- _Input records_

■ ■ ■ ■ ■ ■ ■

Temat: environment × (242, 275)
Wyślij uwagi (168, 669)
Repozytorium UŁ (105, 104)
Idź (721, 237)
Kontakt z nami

■ ■ ■ ■ ■ ■ ■

- _Task prompt_
Output, unchanged, only the lines from the one that holds "Wyślij uwagi (168, 669)" through the last line of the material above.

- _Answer to this task_
Wyślij uwagi (168, 669)
Repozytorium UŁ (105, 104)
Idź (721, 237)
Kontakt z nami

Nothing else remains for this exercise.